Pixel coordinate grounding data:

_ _ _ _

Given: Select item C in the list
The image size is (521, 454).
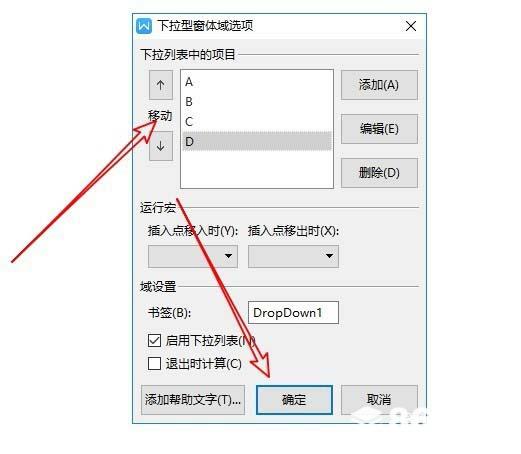Looking at the screenshot, I should tap(257, 122).
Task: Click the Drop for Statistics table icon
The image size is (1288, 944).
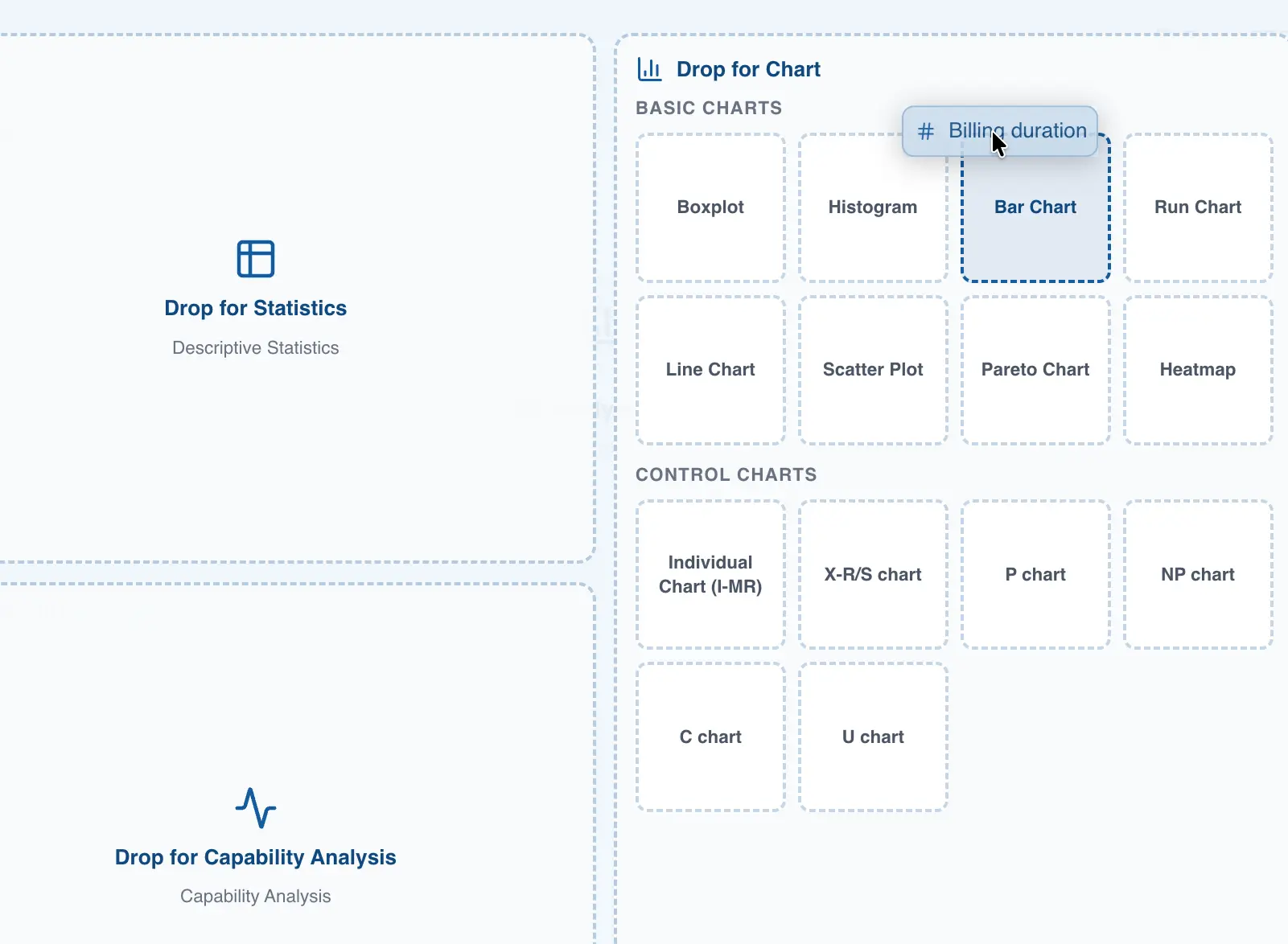Action: (x=256, y=259)
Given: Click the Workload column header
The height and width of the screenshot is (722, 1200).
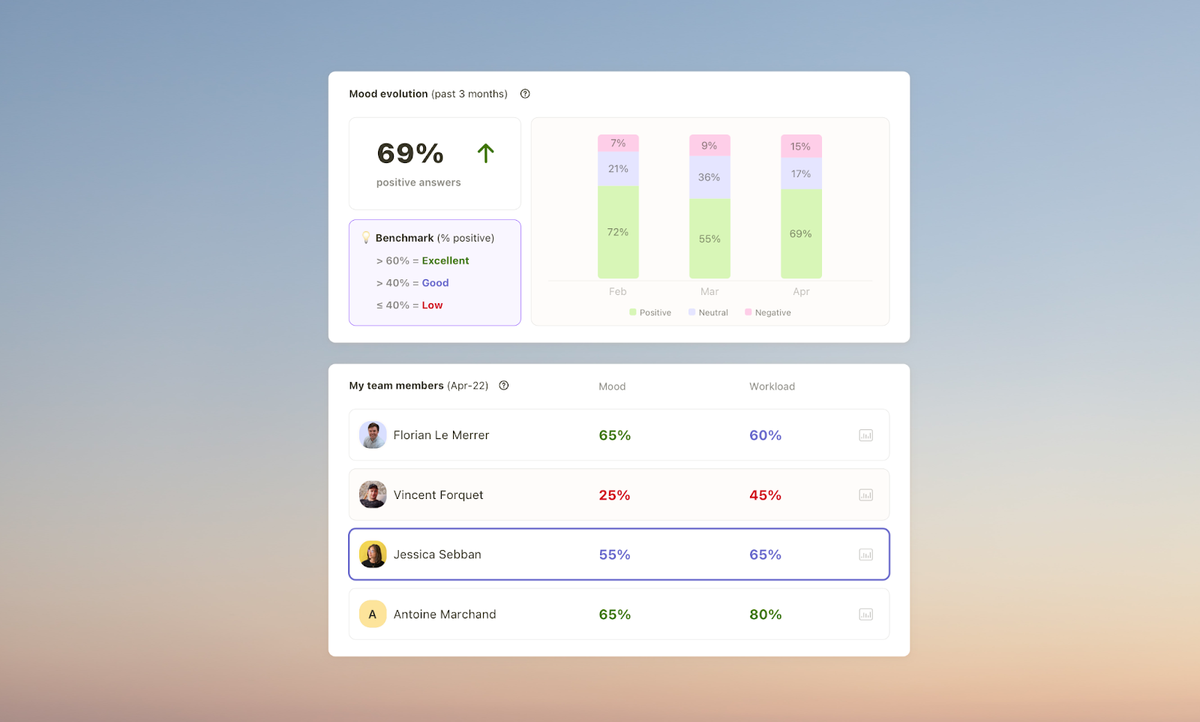Looking at the screenshot, I should click(771, 386).
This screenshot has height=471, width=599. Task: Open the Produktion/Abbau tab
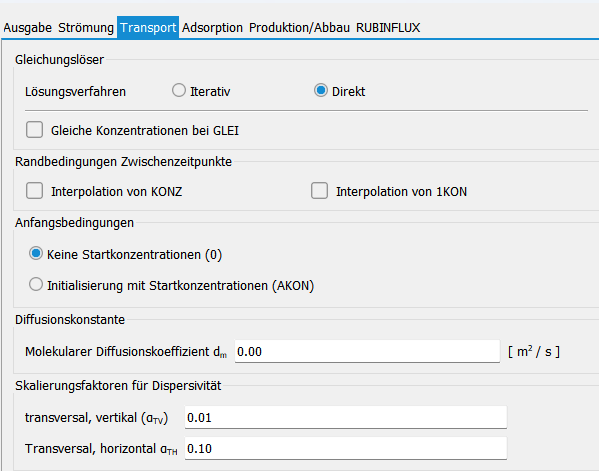(300, 28)
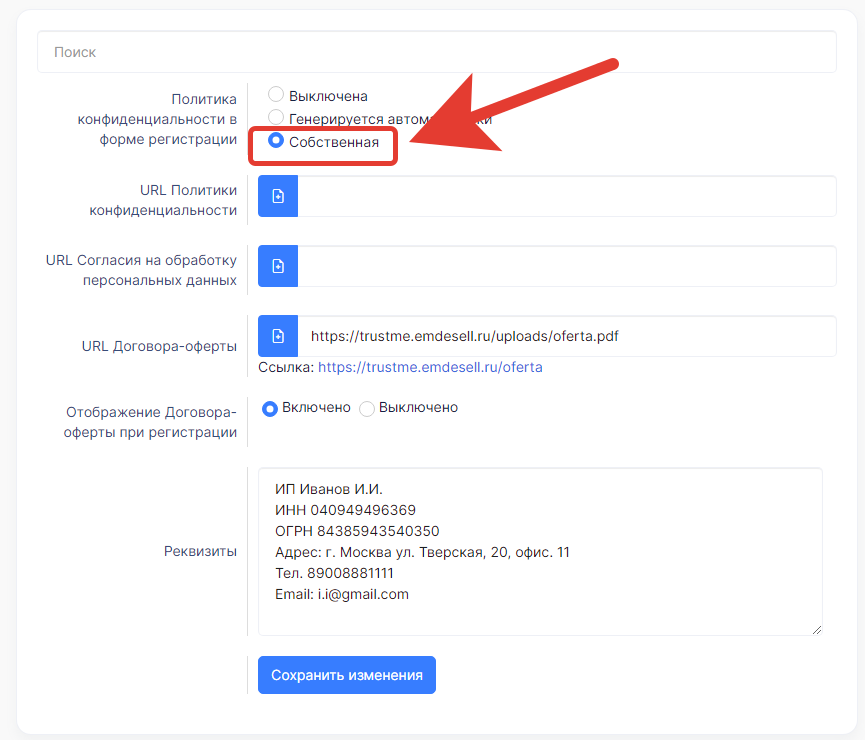Viewport: 865px width, 740px height.
Task: Click the ОГРН line in Реквизиты textarea
Action: [x=357, y=531]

_ _ _ _

▶ Brief: With the pictures omitted, set down each line exactly, starting at the first line of the records above and ending with the line that contains "Given: Click the Workload column header".

▶ The answer:
Given: Select item C in the list
The image size is (521, 454).
Looking at the screenshot, I should tap(257, 122).
Task: Click the Drop for Statistics table icon
The image size is (1288, 944).
Action: (x=256, y=259)
Given: Click the Workload column header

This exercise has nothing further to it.